Froh über die positive Wendung beim Bodensee-Airport ist auch Benedikt Otte, Geschäftsführer der Wirtschaftsförderung Bodenseekreis. Der Flughafen sei ein überaus wichtiger Standortfaktor und unterstütze mit den neuen Direktverbindungen den Anschluss der regionalen Wirtschaft an wichtige Zentren. Das vielseitige Engagement der Wirtschaftsförderung als Ansprechpartnerin für umfassende und transparente Hintergrundinformationen, Fragen und Beratung habe sich ausgezahlt.
„Wir von AIR UNIQON freuen uns, die Bodenseeregion nach langer Zeit wieder an die wichtigen Ballungszentren Deutschlands anzubinden. Dank der Zusammenarbeit mit Unternehmen aus der Region konnten diese wichtigen Direktverbindungen geschaffen werden“, freut sich Fabian Rosenberg, Geschäftsführer der AIR UNIQON.
Geflogen wird mit einem 78-sitzigen Turboprop-Flugzeug des Typs Dash 8-400. Berlin und Düsseldorf stehen jeweils viermal pro Woche auf dem Flugplan, Hamburg wird dreimal wöchentlich angeflogen. Tickets sind im Basic-Tarif ab 99 Euro (One-Way) erhältlich. Buchungen sind über https://airuniqon.com/ sowie über alle gängigen Buchungskanäle und Reisebüros möglich.

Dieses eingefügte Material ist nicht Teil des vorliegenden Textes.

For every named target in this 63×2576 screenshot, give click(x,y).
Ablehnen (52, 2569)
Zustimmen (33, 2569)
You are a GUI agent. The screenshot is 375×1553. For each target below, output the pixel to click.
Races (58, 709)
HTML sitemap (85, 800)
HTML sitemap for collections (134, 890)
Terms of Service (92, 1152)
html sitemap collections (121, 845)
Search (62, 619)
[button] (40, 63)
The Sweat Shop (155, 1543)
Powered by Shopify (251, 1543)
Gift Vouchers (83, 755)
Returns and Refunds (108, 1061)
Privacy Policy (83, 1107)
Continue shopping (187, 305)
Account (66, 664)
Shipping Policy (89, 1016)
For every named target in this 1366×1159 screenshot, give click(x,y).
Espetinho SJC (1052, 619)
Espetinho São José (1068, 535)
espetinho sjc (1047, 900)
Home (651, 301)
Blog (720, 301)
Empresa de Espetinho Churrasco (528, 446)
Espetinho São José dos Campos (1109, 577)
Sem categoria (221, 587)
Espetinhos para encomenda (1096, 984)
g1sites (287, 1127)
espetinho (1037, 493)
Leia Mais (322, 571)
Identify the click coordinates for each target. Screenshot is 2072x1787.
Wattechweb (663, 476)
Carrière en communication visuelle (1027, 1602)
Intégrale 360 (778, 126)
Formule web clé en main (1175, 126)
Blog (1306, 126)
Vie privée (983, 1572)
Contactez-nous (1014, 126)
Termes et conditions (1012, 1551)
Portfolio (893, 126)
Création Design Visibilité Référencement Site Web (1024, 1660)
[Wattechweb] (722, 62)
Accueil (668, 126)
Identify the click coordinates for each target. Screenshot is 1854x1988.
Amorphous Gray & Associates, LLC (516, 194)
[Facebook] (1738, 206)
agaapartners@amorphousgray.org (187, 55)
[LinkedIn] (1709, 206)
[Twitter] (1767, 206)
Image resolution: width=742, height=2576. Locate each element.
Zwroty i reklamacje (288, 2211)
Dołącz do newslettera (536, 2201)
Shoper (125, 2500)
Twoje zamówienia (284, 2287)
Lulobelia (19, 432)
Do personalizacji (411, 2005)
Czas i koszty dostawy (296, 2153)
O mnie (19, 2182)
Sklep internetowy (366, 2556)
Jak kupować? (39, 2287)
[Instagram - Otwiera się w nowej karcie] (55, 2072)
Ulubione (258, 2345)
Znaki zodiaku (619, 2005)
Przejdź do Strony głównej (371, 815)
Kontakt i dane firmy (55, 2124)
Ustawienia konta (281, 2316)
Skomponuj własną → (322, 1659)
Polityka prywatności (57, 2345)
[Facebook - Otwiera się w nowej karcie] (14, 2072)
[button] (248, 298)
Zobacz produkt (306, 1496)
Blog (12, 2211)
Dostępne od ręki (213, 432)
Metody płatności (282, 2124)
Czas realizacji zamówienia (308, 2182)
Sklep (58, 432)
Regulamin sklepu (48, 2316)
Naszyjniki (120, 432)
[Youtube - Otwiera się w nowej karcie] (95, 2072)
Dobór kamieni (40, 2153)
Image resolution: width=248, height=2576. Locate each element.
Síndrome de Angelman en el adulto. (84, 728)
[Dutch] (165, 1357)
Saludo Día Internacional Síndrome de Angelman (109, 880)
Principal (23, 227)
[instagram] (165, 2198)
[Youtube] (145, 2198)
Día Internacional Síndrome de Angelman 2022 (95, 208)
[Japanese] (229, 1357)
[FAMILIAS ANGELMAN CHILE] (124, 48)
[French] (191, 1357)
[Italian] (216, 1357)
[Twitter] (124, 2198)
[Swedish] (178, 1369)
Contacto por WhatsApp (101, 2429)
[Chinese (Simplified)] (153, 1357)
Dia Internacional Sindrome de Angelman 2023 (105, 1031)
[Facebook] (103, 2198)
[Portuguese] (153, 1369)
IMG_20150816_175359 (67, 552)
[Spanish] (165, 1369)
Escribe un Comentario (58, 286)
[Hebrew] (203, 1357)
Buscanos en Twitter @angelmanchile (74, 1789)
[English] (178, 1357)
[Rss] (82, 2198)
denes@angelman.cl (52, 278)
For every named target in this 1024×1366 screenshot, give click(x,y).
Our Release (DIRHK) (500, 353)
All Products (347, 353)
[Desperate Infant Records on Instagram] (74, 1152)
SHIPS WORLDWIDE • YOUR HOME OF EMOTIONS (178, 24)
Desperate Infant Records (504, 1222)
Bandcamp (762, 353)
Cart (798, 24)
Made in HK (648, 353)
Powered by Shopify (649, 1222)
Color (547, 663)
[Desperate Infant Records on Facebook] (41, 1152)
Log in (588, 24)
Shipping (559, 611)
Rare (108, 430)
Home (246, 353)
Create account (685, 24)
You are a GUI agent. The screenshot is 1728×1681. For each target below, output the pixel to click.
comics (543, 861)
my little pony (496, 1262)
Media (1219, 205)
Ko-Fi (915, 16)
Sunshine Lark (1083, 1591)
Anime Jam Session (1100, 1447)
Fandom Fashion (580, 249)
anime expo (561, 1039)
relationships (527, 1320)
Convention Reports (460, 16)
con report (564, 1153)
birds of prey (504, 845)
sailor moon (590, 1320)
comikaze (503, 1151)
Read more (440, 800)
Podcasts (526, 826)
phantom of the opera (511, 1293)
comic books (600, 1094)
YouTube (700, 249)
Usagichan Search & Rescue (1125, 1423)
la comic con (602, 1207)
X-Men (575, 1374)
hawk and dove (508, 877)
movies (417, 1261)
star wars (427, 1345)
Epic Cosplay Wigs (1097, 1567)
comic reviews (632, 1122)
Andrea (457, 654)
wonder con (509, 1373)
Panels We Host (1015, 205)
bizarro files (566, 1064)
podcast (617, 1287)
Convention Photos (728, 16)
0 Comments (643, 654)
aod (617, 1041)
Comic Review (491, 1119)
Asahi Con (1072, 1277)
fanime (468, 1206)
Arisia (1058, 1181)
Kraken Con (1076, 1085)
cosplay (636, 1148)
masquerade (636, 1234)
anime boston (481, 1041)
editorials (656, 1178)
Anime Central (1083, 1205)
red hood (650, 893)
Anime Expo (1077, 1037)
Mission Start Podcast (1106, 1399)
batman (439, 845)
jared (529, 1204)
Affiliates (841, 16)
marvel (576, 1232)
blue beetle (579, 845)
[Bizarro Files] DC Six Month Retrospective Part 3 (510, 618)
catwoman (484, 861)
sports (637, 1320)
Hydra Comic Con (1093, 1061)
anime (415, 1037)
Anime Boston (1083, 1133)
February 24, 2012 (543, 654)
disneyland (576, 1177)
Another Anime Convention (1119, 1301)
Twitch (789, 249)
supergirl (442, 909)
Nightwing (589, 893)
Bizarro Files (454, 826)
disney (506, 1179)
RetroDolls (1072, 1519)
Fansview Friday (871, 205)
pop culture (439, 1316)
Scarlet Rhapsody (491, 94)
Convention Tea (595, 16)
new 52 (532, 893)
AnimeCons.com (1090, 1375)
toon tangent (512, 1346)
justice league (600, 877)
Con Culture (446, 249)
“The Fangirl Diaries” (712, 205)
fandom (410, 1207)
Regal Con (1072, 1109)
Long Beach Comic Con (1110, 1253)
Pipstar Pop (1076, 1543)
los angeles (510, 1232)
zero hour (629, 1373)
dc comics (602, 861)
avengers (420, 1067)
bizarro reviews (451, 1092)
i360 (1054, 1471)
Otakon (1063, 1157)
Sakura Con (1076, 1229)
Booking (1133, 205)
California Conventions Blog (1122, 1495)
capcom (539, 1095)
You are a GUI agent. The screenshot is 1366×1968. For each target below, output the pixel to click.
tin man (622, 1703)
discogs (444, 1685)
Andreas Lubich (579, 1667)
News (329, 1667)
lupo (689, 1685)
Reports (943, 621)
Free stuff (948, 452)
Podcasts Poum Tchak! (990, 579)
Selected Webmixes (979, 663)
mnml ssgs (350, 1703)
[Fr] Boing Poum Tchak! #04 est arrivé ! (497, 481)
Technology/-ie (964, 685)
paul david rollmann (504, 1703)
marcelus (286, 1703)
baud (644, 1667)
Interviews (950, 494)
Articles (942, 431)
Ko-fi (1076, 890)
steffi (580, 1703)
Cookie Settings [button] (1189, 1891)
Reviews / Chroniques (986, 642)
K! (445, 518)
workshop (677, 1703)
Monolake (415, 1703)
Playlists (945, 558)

Über den Bodensee-Airport Friedrichshafen:
Der Bodensee-Airport ist der südlichste Verkehrsflughafen Deutschlands und liegt unweit von Österreich, Schweiz und Liechtenstein in Baden-Württemberg. Der Bodensee-Airport trägt mit seinen Verbindungen seit mehr als 100 Jahren maßgeblich zur Stärke des Wirtschaftsstandortes bei. Der Bodensee-Airport bietet ein breites Spektrum an direkten Flugverbindungen etablierter Fluggesellschaften in attraktive Urlaubsgebiete und zu interessanten Zielen für den völkerverbindenden Besuchsverkehr.